**SUPPLIED DATA:**

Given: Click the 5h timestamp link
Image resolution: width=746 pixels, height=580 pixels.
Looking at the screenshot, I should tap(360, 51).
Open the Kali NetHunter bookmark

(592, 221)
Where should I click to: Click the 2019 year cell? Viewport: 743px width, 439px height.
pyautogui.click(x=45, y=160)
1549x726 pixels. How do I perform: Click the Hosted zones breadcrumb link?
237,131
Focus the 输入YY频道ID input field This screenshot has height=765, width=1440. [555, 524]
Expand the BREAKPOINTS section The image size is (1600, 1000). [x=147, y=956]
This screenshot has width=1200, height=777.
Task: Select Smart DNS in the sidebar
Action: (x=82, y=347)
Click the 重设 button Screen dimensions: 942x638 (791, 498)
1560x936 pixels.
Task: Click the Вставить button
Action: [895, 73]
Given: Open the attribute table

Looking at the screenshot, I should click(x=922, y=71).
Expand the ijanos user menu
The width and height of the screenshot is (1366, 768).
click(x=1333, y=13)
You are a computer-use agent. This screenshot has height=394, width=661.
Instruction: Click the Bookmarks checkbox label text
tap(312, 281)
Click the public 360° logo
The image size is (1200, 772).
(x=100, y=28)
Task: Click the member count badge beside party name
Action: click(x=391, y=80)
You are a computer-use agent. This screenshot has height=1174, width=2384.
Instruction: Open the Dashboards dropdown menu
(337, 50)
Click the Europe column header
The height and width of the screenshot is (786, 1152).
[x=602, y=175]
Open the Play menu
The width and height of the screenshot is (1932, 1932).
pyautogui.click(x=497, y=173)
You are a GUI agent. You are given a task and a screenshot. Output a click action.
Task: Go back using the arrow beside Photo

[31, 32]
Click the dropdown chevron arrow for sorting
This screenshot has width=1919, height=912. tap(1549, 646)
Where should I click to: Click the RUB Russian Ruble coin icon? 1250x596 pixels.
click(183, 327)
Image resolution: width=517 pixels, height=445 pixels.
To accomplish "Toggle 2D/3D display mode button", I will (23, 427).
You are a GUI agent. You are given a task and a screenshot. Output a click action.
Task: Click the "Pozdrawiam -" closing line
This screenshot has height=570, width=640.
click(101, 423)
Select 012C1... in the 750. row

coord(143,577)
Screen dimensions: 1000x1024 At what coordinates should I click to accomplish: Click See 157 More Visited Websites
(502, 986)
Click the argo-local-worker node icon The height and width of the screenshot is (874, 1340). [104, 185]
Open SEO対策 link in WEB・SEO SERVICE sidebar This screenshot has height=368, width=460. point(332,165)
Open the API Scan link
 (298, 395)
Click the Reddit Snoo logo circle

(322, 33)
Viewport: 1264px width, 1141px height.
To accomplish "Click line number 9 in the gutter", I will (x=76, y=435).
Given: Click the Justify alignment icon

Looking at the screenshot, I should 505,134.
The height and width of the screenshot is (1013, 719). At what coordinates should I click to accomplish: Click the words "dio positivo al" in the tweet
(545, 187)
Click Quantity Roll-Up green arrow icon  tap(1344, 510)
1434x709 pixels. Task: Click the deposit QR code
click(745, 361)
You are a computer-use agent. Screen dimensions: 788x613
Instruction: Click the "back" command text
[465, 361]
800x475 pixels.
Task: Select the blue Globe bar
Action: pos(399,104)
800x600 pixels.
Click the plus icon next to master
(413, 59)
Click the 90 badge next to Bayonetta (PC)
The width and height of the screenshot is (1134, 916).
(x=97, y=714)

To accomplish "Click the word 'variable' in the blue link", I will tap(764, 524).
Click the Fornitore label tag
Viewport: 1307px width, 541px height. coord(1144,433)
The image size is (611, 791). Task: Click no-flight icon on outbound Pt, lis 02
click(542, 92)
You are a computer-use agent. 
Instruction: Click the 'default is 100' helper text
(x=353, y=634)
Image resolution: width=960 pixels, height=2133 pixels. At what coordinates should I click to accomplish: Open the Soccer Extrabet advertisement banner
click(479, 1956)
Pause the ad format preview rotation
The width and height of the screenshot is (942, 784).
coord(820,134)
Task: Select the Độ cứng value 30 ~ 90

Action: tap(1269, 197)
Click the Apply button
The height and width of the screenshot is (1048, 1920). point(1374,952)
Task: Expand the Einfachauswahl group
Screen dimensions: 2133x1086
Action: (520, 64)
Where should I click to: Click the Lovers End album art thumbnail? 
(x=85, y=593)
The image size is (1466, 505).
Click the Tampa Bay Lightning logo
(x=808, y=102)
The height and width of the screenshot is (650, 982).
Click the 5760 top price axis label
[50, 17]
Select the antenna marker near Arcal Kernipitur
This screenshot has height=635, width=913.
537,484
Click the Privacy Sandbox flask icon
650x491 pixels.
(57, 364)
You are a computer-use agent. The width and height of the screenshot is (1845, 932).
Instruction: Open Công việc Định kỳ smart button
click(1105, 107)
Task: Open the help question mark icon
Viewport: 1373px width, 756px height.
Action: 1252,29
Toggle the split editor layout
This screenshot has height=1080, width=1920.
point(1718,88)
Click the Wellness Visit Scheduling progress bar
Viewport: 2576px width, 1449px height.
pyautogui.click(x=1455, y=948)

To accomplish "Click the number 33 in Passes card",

**DIRECTIVE:** Recast every line of the rows above as a single numbered list, omitting the blank lines.

**EXERCISE RESPONSE:**
1. Given: Click the 5h timestamp link
2. Image resolution: width=746 pixels, height=580 pixels.
3. Looking at the screenshot, I should tap(360, 51).
4. Open the Kali NetHunter bookmark
5. (592, 221)
6. Where should I click to: Click the 2019 year cell? Viewport: 743px width, 439px height.
7. pyautogui.click(x=45, y=160)
8. 1549x726 pixels. How do I perform: Click the Hosted zones breadcrumb link?
9. 237,131
10. Focus the 输入YY频道ID input field This screenshot has height=765, width=1440. [555, 524]
11. Expand the BREAKPOINTS section The image size is (1600, 1000). [x=147, y=956]
12. This screenshot has width=1200, height=777.
13. Task: Select Smart DNS in the sidebar
14. Action: (x=82, y=347)
15. Click the 重设 button Screen dimensions: 942x638 (791, 498)
16. 1560x936 pixels.
17. Task: Click the Вставить button
18. Action: [895, 73]
19. Given: Open the attribute table
20. Looking at the screenshot, I should click(x=922, y=71).
21. Expand the ijanos user menu
22. The width and height of the screenshot is (1366, 768).
23. click(x=1333, y=13)
24. You are a computer-use agent. This screenshot has height=394, width=661.
25. Instruction: Click the Bookmarks checkbox label text
26. tap(312, 281)
27. Click the public 360° logo
28. The image size is (1200, 772).
29. (x=100, y=28)
30. Task: Click the member count badge beside party name
31. Action: click(x=391, y=80)
32. You are a computer-use agent. This screenshot has height=1174, width=2384.
33. Instruction: Open the Dashboards dropdown menu
34. (337, 50)
35. Click the Europe column header
36. The height and width of the screenshot is (786, 1152).
37. [x=602, y=175]
38. Open the Play menu
39. The width and height of the screenshot is (1932, 1932).
40. pyautogui.click(x=497, y=173)
41. You are a GUI agent. You are given a task and a screenshot. Output a click action.
42. Task: Go back using the arrow beside Photo
43. [31, 32]
44. Click the dropdown chevron arrow for sorting
45. This screenshot has width=1919, height=912. tap(1549, 646)
46. Where should I click to: Click the RUB Russian Ruble coin icon? 1250x596 pixels.
47. click(183, 327)
48. Image resolution: width=517 pixels, height=445 pixels.
49. To accomplish "Toggle 2D/3D display mode button", I will (23, 427).
50. You are a GUI agent. You are given a task and a screenshot. Output a click action.
51. Task: Click the "Pozdrawiam -" closing line
52. This screenshot has height=570, width=640.
53. click(101, 423)
54. Select 012C1... in the 750. row
55. coord(143,577)
56. Screen dimensions: 1000x1024 At what coordinates should I click to accomplish: Click See 157 More Visited Websites
57. (502, 986)
58. Click the argo-local-worker node icon The height and width of the screenshot is (874, 1340). [104, 185]
59. Open SEO対策 link in WEB・SEO SERVICE sidebar This screenshot has height=368, width=460. point(332,165)
60. Open the API Scan link
61.  (298, 395)
62. Click the Reddit Snoo logo circle
63. (322, 33)
64. Viewport: 1264px width, 1141px height.
65. To accomplish "Click line number 9 in the gutter", I will (x=76, y=435).
66. Given: Click the Justify alignment icon
67. Looking at the screenshot, I should 505,134.
68. The height and width of the screenshot is (1013, 719). At what coordinates should I click to accomplish: Click the words "dio positivo al" in the tweet
69. (545, 187)
70. Click Quantity Roll-Up green arrow icon  tap(1344, 510)
71. 1434x709 pixels. Task: Click the deposit QR code
72. click(745, 361)
73. You are a computer-use agent. Screen dimensions: 788x613
74. Instruction: Click the "back" command text
75. [465, 361]
76. 800x475 pixels.
77. Task: Select the blue Globe bar
78. Action: pos(399,104)
79. 800x600 pixels.
80. Click the plus icon next to master
81. (413, 59)
82. Click the 90 badge next to Bayonetta (PC)
83. The width and height of the screenshot is (1134, 916).
84. (x=97, y=714)
85. To accomplish "Click the word 'variable' in the blue link", I will tap(764, 524).
86. Click the Fornitore label tag
87. Viewport: 1307px width, 541px height. coord(1144,433)
88. The image size is (611, 791). Task: Click no-flight icon on outbound Pt, lis 02
89. click(542, 92)
90. You are a computer-use agent. 
91. Instruction: Click the 'default is 100' helper text
92. (x=353, y=634)
93. Image resolution: width=960 pixels, height=2133 pixels. At what coordinates should I click to accomplish: Open the Soccer Extrabet advertisement banner
94. click(479, 1956)
95. Pause the ad format preview rotation
96. The width and height of the screenshot is (942, 784).
97. coord(820,134)
98. Task: Select the Độ cứng value 30 ~ 90
99. Action: tap(1269, 197)
100. Click the Apply button
101. The height and width of the screenshot is (1048, 1920). point(1374,952)
102. Task: Expand the Einfachauswahl group
103. Screen dimensions: 2133x1086
104. Action: (520, 64)
105. Where should I click to: Click the Lovers End album art thumbnail? 
106. (x=85, y=593)
107. The image size is (1466, 505).
108. Click the Tampa Bay Lightning logo
109. (x=808, y=102)
110. The height and width of the screenshot is (650, 982).
111. Click the 5760 top price axis label
112. [50, 17]
113. Select the antenna marker near Arcal Kernipitur
114. This screenshot has height=635, width=913.
115. 537,484
116. Click the Privacy Sandbox flask icon
117. 650x491 pixels.
118. (57, 364)
119. You are a computer-use agent. The width and height of the screenshot is (1845, 932).
120. Instruction: Open Công việc Định kỳ smart button
121. click(1105, 107)
122. Task: Open the help question mark icon
123. Viewport: 1373px width, 756px height.
124. Action: 1252,29
125. Toggle the split editor layout
126. This screenshot has height=1080, width=1920.
127. point(1718,88)
128. Click the Wellness Visit Scheduling progress bar
129. Viewport: 2576px width, 1449px height.
130. pyautogui.click(x=1455, y=948)
131. To accomplish "Click the number 33 in Passes card",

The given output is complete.